10. En troisième lieu, aux termes des dispositions de l'article L. 600-12 du code de l'urbanisme, dans sa rédaction issue de la loi du 23 novembre 2018 portant évolution du logement, de l'aménagement et du numérique : " Sous réserve de l'application des articles L. 600-12-1 et L. 442-14, l'annulation ou la déclaration d'illégalité d'un schéma de cohérence territoriale, d'un plan local d'urbanisme, d'un document d'urbanisme en tenant lieu ou d'une carte communale a pour effet de remettre en vigueur le schéma de cohérence territoriale, le plan local d'urbanisme, le document d'urbanisme en tenant lieu ou la carte communale immédiatement antérieur ". Selon l'article L. 600-12-1 du même code, créé par cette même loi et immédiatement applicable aux instances en cours : " L'annulation ou la déclaration d'illégalité d'un schéma de cohérence territoriale, d'un plan local d'urbanisme, d'un document d'urbanisme en tenant lieu ou d'une carte communale sont par elles-mêmes sans incidence sur les décisions relatives à l'utilisation du sol ou à l'occupation des sols régies par le présent code délivrées antérieurement à leur prononcé dès lors que ces annulations ou déclarations d'illégalité reposent sur un motif étranger aux règles d'urbanisme applicables au projet (...) ".

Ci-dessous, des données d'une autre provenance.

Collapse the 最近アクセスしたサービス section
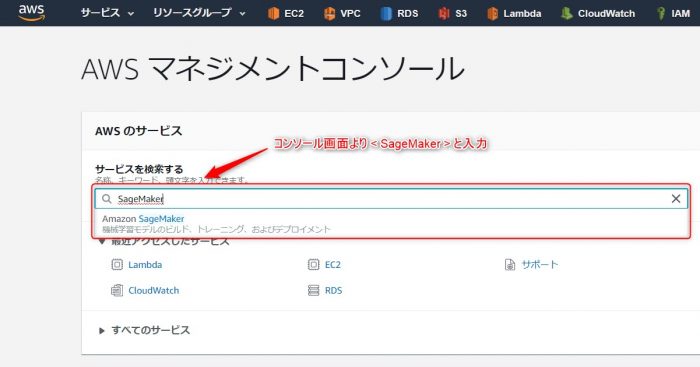 click(164, 242)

11. Il résulte de l'article L. 600-12-1 que l'annulation ou la déclaration d'illégalité d'un document local d'urbanisme n'entraîne pas l'illégalité des autorisations d'urbanisme délivrées lorsque cette annulation ou déclaration d'illégalité repose sur un motif étranger aux règles d'urbanisme applicables au projet en cause. Il appartient au juge, saisi d'un moyen tiré de l'illégalité du document local d'urbanisme à l'appui d'un recours contre une autorisation d'urbanisme, de vérifier d'abord si l'un au moins des motifs d'illégalité du document local d'urbanisme est en rapport direct avec les règles applicables à l'autorisation d'urbanisme. Un vice de légalité externe est étranger à ces règles, sauf s'il a été de nature à exercer une influence directe sur des règles d'urbanisme applicables au projet. En revanche, sauf s'il concerne des règles qui ne sont pas applicables au projet, un vice de légalité interne ne leur est pas étranger. En outre, lorsqu'un motif d'illégalité non étranger aux règles d'urbanisme applicables au projet est susceptible de conduire à remettre en vigueur tout ou partie du document local d'urbanisme immédiatement antérieur, le moyen tiré de l'exception d'illégalité du document local d'urbanisme à l'appui d'un recours en annulation d'une autorisation d'urbanisme ne peut être utilement soulevé que si le requérant soutient également que cette autorisation méconnaît les dispositions pertinentes ainsi remises en vigueur.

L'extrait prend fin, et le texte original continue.